Buy her something you would like to see her in and let her know how you like how she looks in it.


----------



## AVR1962 (May 30, 2012)

aine said:


> In fact at the expense of overgeneralising, it is usually women who read the books, take care of the relationship, seek therapy, etc, not the husbands (husbands who do are something special imo).
> When a wife is left holding the relationship and being the one to ensure it is moving along for the benefit of both, it gets tiring. I am now past 50 and whereas when I was younger it bothered me, I constantly tested the temperature of our relationship, bought the books, the tapes, etc.
> 
> Now I don't give a rat's ass, I have reared the kids, done my time, now I only care about me. If he notices, good, if he doesn't then I already have other things to fill my life, his loss. If he thinks his occasional attempts to connect over coffee, etc make for a great marriage, then he is mistaken. We went and had a great holiday overseas at Christmas/New Year, he kept saying about how great a time we had. I am thinking it was great for me, not because of his company or the sex but because it is a fabulous country. I could have had an equally great time with a friend come to think of it. Incidentally I paid for it all.
> ...


I sure get it! Went thru the very same thing so I so understand. Guys are not going to read the books and they are not going to seek therapy. My ex had a book on disciplining children that his sister gave him when he was a single dad and his boys were way out of control. he read like 3 chapters and then that book sat on his headboard for a good 20 years. He would read SciFi books but never picked up the self-help book again. I finally removed it from the headboard and he never notice. My ex did go to counseling with me as a couple. Counselor explained the process of love deposit and withdrawals and told him I had one foot out the door because I was not getting anything in return for my efforts. The last 5 years we existed as roommates and he was perfectly happy to do his thing like he was single. There was nothing endearing from him. The counselor told my ex step by step what he needed to do so he became like a robot....here is your flowers like clockwork. The gifts were no substitute for his love, something I was not feeling. I wasn't looking for flowers. I wanted his time, a connection without the cell phone, to share experiences, and be able to enjoy life together. Counselor had us work on a exercise where we had to express what we liked about the other person. He came in with this very nice poetic bit that he read out loud. I told the counselor that I knew my husband well enough that I knew he did not write that, that more than likely he had nothing and had to come to the meeting and didn't want to be empty handed so he looked it up on the internet. Counselor asked husband, husband claimed these were his own words. I told the counselor I knew it was not the truth. We get the car after the meet and husband admitted to me that I was correct, he found it on the internet and for the very reason I had told the counselor.


----------



## NobodySpecial (Nov 22, 2013)

uhtred said:


> It can also be tricky to give feedback the right way.
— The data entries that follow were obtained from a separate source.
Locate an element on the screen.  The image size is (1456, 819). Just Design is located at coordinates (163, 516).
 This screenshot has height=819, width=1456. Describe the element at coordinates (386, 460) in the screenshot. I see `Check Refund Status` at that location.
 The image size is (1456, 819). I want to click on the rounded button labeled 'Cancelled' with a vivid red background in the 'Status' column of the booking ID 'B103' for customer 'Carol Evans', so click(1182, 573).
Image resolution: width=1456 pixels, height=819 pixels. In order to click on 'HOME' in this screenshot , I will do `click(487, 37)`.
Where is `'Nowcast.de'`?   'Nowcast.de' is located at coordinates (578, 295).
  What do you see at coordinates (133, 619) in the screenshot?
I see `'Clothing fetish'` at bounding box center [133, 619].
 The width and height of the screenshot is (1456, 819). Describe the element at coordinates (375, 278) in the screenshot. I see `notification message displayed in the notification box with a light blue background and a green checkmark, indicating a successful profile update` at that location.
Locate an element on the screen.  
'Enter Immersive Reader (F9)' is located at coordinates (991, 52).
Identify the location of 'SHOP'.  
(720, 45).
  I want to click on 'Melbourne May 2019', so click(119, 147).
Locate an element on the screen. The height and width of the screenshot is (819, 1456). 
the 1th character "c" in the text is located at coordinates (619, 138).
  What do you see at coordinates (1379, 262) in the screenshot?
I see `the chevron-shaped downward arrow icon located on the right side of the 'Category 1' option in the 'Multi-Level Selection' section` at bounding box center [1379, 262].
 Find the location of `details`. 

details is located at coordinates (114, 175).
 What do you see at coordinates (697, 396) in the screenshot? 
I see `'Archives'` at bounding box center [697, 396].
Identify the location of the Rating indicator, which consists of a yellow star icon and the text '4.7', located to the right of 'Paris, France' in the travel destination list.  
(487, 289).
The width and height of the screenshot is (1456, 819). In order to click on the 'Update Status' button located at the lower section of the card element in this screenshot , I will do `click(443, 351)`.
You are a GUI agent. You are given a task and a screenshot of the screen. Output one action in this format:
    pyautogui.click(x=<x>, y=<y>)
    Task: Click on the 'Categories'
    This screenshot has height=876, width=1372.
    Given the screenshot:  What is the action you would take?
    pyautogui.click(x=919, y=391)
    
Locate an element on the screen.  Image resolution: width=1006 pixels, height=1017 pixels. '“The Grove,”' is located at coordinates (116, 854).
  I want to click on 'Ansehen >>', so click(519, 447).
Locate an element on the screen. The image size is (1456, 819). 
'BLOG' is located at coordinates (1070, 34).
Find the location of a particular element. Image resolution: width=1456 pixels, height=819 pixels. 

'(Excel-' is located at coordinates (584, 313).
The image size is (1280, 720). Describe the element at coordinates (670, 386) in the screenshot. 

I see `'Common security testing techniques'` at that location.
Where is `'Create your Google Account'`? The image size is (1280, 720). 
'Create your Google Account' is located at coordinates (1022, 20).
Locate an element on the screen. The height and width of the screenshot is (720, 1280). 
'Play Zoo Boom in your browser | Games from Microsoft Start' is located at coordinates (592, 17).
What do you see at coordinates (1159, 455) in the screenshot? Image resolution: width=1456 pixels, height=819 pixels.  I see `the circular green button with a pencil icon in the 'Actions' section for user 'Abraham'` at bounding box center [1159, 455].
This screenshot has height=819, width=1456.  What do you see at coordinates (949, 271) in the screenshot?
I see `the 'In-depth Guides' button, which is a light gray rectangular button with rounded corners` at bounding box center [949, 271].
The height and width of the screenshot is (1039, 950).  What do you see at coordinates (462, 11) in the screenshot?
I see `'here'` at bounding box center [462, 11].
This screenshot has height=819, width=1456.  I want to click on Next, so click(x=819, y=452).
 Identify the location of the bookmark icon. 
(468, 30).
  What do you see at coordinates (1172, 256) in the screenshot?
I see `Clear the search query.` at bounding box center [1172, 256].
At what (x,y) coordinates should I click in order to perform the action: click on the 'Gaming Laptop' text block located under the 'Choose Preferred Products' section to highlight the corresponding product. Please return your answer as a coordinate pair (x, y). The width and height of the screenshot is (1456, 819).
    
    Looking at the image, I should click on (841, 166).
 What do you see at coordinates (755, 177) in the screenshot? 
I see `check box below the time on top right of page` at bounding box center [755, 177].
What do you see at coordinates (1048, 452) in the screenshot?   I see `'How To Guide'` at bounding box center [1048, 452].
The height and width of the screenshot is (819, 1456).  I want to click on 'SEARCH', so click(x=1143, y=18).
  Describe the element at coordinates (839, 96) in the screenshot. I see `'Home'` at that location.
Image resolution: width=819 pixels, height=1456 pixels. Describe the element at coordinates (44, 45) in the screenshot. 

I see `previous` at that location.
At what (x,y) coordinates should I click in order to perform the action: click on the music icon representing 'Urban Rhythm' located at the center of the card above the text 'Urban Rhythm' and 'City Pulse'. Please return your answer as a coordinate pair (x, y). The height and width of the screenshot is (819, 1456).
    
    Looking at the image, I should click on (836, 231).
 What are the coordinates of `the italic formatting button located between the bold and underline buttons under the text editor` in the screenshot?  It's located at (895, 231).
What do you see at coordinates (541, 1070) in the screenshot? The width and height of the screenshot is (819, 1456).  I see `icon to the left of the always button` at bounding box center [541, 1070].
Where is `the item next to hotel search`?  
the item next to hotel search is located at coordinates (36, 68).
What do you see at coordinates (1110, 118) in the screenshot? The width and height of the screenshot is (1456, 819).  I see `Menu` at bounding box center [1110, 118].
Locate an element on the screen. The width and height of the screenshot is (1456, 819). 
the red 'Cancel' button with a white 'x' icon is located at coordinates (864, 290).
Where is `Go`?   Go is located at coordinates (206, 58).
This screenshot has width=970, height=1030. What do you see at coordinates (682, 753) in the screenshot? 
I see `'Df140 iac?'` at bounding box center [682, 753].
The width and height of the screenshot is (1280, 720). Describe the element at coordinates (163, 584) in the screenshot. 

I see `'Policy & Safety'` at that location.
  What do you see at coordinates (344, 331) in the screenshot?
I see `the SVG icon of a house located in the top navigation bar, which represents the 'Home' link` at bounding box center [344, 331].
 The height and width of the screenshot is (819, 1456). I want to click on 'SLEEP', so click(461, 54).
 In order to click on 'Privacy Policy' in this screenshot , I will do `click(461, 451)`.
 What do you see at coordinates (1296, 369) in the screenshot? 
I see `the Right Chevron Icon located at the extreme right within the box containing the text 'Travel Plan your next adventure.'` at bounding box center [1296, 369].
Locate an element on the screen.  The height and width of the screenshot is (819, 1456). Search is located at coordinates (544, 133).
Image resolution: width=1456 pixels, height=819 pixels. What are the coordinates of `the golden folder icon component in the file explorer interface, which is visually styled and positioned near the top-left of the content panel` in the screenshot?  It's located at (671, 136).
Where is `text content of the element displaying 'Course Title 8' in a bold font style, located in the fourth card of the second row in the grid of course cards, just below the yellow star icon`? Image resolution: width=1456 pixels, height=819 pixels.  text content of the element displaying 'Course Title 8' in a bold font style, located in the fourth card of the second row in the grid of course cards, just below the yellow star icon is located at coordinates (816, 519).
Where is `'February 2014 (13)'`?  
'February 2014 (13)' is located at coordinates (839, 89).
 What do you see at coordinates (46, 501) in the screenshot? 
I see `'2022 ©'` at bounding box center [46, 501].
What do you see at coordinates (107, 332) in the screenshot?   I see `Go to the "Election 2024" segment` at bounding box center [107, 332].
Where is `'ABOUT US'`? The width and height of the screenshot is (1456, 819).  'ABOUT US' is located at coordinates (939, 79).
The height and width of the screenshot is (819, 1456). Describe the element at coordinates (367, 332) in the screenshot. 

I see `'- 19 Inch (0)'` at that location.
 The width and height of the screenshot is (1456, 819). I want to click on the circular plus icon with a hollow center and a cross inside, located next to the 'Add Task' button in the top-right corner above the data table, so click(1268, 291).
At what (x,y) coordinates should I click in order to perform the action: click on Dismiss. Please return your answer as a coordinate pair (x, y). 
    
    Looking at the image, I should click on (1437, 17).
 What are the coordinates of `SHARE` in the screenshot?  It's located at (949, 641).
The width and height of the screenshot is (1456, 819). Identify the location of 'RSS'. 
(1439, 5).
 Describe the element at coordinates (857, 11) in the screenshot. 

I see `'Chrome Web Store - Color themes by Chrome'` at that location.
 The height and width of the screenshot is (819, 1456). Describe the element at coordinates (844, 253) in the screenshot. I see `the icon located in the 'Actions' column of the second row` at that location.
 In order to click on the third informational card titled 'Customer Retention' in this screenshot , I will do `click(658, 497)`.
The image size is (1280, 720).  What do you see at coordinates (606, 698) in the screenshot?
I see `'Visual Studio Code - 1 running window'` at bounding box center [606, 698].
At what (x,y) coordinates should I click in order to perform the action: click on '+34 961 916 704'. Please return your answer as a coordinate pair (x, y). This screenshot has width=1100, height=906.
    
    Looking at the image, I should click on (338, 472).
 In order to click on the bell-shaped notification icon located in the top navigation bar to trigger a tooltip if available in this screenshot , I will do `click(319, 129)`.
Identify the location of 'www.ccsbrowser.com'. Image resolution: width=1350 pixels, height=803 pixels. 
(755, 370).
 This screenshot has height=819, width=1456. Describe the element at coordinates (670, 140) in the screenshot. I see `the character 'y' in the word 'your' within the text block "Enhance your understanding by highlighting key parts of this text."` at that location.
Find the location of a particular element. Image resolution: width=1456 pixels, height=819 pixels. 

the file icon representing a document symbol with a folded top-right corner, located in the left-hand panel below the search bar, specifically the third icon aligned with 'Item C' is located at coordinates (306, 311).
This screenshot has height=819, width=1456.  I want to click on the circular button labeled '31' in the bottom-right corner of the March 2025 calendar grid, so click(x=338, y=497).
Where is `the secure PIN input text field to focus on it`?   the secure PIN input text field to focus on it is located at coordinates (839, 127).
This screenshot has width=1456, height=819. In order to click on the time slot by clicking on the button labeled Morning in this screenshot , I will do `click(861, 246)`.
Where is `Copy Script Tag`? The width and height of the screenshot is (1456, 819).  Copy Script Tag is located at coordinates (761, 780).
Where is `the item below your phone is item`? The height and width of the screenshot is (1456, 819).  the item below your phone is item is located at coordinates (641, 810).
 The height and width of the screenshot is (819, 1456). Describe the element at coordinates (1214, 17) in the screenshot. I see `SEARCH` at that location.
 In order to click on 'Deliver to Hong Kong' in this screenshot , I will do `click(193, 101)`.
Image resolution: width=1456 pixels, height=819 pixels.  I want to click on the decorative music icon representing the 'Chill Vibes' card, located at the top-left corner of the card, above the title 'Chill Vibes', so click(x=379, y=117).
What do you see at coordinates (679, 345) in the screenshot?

If someone does a favor for you the normal thing is to respond positively even if the favor wasn't something you really wanted because you appreciate the attempt and that they care.
> 
> My most difficult one was when my wife bought a set of lingerie specially for my birthday - and it was... well....horrible. Most of her lingerie is really nice and I think she looks great in it and appreciate her making an effort that way. So how to tell her that this "special" lingerie really wasn't a good plan.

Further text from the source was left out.